Hedge funds made some pretty interesting bets in the first quarter of this year, and a lot of them, I believe, have mostly flown under the radar of investors. And while some of the smart-money bets may not have been the biggest needle-movers in the world, I do think that such big-name stock pick-ups may act as breadcrumbs for where the value may be in this turbulent climate.
Of course, we’ll have to wait for the next round of 13F filings to see if buyers moved even more funds into the names they added to or initiated in the first quarter. After all, some hedge funds tend to do their big buying incrementally over a number of quarters. In any case, let’s have a look at three big money bets that I find notable and perhaps indicative of decent value to be had in a market that some pundits would describe as mildly expensive.
Uber Technologies
First up, we have ride-hailing company Uber Technologies (NASDAQ:UBER | UBER Price Prediction), which has taken investors on a 103% gain in the past two years. Despite the euphoric drive higher, shares still don’t look anything close to expensive. They look dirt-cheap, with shares currently trading at 14.7 times trailing price-to-earnings (P/E).
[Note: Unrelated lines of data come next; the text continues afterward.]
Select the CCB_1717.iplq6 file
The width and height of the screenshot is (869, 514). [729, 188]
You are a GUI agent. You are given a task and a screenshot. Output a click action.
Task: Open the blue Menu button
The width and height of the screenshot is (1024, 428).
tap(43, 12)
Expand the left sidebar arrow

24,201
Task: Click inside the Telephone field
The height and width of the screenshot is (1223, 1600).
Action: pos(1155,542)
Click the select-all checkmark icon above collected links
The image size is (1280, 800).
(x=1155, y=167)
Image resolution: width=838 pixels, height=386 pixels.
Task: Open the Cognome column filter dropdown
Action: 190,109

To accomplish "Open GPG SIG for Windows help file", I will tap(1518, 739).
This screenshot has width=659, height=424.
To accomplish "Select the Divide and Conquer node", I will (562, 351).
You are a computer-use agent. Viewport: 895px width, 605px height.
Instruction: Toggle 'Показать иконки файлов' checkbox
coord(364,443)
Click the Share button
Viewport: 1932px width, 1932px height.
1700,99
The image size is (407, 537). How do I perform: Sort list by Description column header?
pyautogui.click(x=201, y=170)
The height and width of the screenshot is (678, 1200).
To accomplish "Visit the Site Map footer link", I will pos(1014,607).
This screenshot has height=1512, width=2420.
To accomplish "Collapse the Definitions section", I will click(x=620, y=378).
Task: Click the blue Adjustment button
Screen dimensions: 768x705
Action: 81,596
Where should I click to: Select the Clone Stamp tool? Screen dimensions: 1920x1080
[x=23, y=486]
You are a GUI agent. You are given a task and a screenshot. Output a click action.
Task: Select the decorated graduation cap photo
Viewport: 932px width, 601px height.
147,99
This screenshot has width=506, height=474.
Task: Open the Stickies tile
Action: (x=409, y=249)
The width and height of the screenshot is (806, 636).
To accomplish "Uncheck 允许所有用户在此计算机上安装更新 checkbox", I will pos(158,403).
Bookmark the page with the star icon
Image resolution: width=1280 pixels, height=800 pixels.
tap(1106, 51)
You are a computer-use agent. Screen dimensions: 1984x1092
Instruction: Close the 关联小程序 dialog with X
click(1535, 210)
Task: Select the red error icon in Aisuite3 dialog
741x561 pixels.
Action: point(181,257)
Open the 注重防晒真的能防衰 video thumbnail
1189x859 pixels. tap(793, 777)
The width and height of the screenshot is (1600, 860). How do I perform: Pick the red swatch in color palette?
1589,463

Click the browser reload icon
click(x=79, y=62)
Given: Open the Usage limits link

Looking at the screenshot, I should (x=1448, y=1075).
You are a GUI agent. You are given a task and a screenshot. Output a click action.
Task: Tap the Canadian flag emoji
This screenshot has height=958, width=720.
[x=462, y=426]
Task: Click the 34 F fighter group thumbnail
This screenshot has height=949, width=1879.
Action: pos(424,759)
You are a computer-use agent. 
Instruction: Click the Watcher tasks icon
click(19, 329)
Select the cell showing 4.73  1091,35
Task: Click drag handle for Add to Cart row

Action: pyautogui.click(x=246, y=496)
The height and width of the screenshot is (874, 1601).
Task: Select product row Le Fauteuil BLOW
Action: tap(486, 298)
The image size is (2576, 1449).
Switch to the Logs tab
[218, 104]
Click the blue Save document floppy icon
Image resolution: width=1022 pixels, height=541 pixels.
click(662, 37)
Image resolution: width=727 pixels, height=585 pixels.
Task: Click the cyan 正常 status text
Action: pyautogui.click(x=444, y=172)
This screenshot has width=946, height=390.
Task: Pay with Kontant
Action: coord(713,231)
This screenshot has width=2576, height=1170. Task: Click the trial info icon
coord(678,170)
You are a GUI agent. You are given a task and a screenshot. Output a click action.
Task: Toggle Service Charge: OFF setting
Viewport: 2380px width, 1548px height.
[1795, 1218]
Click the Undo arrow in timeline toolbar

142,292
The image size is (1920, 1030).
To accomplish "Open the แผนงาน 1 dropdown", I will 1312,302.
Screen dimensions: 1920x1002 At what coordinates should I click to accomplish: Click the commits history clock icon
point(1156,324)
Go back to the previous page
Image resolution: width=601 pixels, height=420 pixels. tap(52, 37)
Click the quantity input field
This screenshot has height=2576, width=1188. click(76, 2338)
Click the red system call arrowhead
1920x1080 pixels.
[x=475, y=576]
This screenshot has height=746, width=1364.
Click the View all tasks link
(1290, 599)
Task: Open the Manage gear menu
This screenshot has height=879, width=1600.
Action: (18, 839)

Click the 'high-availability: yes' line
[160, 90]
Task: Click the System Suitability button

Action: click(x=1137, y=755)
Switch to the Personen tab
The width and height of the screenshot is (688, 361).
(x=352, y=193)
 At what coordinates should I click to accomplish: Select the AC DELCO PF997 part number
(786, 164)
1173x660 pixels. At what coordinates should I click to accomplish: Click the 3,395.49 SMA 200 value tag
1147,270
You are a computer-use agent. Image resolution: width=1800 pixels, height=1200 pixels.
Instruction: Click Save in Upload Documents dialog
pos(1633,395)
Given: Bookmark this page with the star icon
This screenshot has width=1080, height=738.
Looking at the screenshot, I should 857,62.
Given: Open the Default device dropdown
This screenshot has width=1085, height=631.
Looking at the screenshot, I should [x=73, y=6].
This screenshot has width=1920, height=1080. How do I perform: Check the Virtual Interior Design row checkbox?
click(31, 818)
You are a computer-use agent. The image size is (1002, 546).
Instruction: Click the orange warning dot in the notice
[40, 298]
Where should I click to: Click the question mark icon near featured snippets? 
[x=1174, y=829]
Given the robust performance and the still-depressed valuation (perhaps unfairly depressed), it should be no surprise to learn that a few big-name money managers scooped up the stock in the first quarter of the year. Most notable among the names, Pershing Square Holdings’ Bill Ackman, initiated a considerable position in the name in Q1, while a handful of other hedge fund legends (think Dave Tepper, Thomas Russo, and Thomas Gayner) also reportedly added to their existing positions.
Given the hedge fund buying activity, which is becoming hard to ignore, I’d be inclined to give the name a second look as it corrects off recent all-time highs. Indeed, much of the discounted valuation is due to uncertainties regarding the firm’s fate once robotaxis become mainstream.
As the company tests self-driving vehicles in the streets of London, perhaps it’s unfair to dub Uber as a firm that’ll lose share. If anything, Uber appears poised to become a massive winner in robotaxis as its autonomous-driving partnerships yield results.
Estee Lauder
Estee Lauder (NYSE:EL) is the only stock that’s worthy of Dr. Michael Burry’s portfolio these days. As a true contrarian who’s not afraid to make bold bets, the big stake in the fallen beauty company, I believe, is incredibly remarkable. Indeed, Burry, who bet against the housing market ahead of the Great Financial Crisis, has been quite the active seller of late. So, any new buys, I think, must be perceived as deep with value.
After shedding more than 80% of its value from its 2021 high, the name may have finally overswung to the downside. Sure, catching falling knives is difficult, but if you’re getting a legendary brand at just 1.7 times price-to-book (P/B), I’d say it’s tough not to want to jump in and buy a few shares. With Burry aboard, I’m inclined to view EL stock as a great pick-up for those who aren’t strangers to volatility.
YETI Holdings
YETI Holdings (NYSE:YETI) is a $2.5 billion upscale outdoor products company that’s perhaps best known for its sturdy tumblers and coolers. Apart from doing a great job of keeping drinks cool or hot, Yeti gear is also very aesthetically pleasing, with a wide range of colors that pop.
As young influencers continue embracing the product, I think Yeti is an under-the-radar mid-cap to keep close watch of. The company has managed to combine style with performance, and as it takes on new markets with a growing lineup of goods, the growth ceiling certainly seems high.
Three notable hedge funds scooped up shares of the fallen drinkware juggernaut. Today, shares have shed over 70% from their peak and go for just 14.4 times trailing P/E. That’s incredibly cheap for a firm that can stand tall in the face of tariffs.